Food costs fuel hike in nation's inflation rate

   Date:2008/03/12     Source:
CHINA'S inflation rate surged last month to its highest rate in nearly 12 years as heavy snowstorm disrupted food supplies.

The National Bureau of Statistics said yesterday the consumer price index rose 8.7 percent year-on-year in February, the biggest jump since the 8.9 percent recorded in May 1996.

The 8.7 percent rise in February was driven by a 23.3 percent jump in food costs, the bureau said.

Price rises for some individual goods were even more dramatic: pork was up 63.4 percent and vegetables 46 percent, contributing more than 80 percent of the CPI increase.

Non-food prices edged up only 1.6 percent from a year earlier.

The February figure was well above market expectations.
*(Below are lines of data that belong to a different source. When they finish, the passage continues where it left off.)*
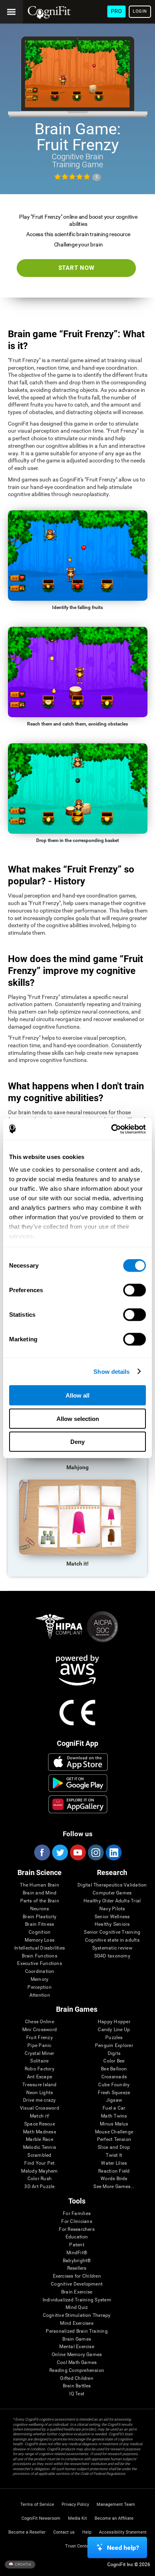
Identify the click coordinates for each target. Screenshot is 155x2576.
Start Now (76, 267)
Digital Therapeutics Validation (112, 1885)
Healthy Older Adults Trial (112, 1901)
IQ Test (76, 2394)
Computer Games (112, 1893)
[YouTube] (77, 1852)
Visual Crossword (39, 2108)
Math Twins (114, 2116)
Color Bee (113, 2061)
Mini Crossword (39, 2029)
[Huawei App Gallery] (78, 1804)
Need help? (123, 2547)
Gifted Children (76, 2378)
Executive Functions (39, 1963)
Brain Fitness (39, 1924)
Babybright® (77, 2260)
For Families (77, 2213)
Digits (114, 2053)
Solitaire (39, 2061)
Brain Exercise (76, 2292)
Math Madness (39, 2132)
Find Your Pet (39, 2163)
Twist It (114, 2155)
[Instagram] (95, 1852)
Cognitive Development (77, 2284)
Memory (39, 1979)
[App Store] (78, 1762)
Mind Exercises (76, 2323)
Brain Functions (39, 1956)
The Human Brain (39, 1885)
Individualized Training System (77, 2300)
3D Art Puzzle (39, 2186)
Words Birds (114, 2178)
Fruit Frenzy (39, 2037)
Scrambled (39, 2155)
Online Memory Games (77, 2354)
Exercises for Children (77, 2276)
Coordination (39, 1971)
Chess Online (39, 2021)
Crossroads (114, 2077)
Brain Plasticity (39, 1916)
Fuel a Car (114, 2108)
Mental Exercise (76, 2346)
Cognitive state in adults (112, 1940)
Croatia (22, 2564)
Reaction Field (114, 2171)
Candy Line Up (114, 2029)
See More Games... (113, 2186)
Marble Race (39, 2139)
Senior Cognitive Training (112, 1932)
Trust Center (77, 2546)
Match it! (39, 2116)
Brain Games (76, 2339)
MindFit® (76, 2252)
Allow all (77, 1395)
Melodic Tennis (39, 2147)
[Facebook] (41, 1852)
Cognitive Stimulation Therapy (77, 2315)
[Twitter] (59, 1852)
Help (86, 2532)
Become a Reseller (27, 2532)
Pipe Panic (39, 2045)
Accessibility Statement (123, 2532)
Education (77, 2237)
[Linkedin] (113, 1852)
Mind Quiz (77, 2307)
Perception (39, 1987)
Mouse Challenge (114, 2132)
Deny (77, 1441)
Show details (111, 1371)
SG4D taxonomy (112, 1956)
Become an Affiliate (114, 2518)
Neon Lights (39, 2092)
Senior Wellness (112, 1916)
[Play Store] (78, 1783)
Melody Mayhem (39, 2171)
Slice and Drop (114, 2147)
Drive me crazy (39, 2100)
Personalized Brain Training (76, 2331)
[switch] (134, 1290)
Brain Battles (77, 2386)
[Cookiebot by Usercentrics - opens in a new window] (111, 1129)
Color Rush (39, 2178)
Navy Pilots (112, 1908)
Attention (39, 1995)
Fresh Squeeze (114, 2092)
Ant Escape (39, 2077)
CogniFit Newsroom (40, 2518)
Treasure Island (39, 2084)
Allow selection (77, 1418)
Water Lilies (114, 2163)
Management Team (116, 2504)
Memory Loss (39, 1940)
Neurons (39, 1908)
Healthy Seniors (112, 1924)
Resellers (77, 2268)
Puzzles (114, 2037)
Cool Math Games (77, 2362)
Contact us (64, 2532)
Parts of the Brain (39, 1901)
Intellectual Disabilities (39, 1948)
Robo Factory (39, 2069)
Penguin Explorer (114, 2045)
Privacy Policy (75, 2504)
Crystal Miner (39, 2053)
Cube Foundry (114, 2084)
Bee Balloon (114, 2069)
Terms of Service (37, 2504)
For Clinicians (76, 2221)
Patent (76, 2245)
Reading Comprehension (76, 2370)
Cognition (39, 1932)
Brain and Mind (39, 1893)
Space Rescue (39, 2124)
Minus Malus (114, 2124)
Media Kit (77, 2518)
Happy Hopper (114, 2021)
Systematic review (112, 1948)
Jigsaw (114, 2100)
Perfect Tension (114, 2139)
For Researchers (77, 2229)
For example, the Bank of China, the country's second-biggest lender, had predicted a rise of 8.3 percent.

The price rises added to the difficulty China has in reining in the full-year inflation rate, the bureau said, calling for more effective measures to stop overall prices rising too fast.

Bureau chief economist Yao Jingyuan ascribed the February jump mainly to soaring food prices, Lunar New Year shopping and the severe winter weather that hit many parts of China in January and February.

Also, the base of comparison last month was low because of the relatively small CPI rise of 2.7 percent in February last year, Yao said.

The figure, higher than January's 7.1-percent gallop, further departed from the central bank's target of controlling it under 4.8 percent this year.

"The CPI growth expanded at a faster pace than we had expected," said Li Maoyu, an analyst at the Changjiang Securities Co.

"It was mainly caused by the snowstorm which led to short supply and the increasing demand during the Chinese Lunar New Year."

Wang Qing, a Morgan Stanley economist, said the CPI in February "beat their expectations as food shortages proved to be more severe than expected in the aftermath of the snowstorm."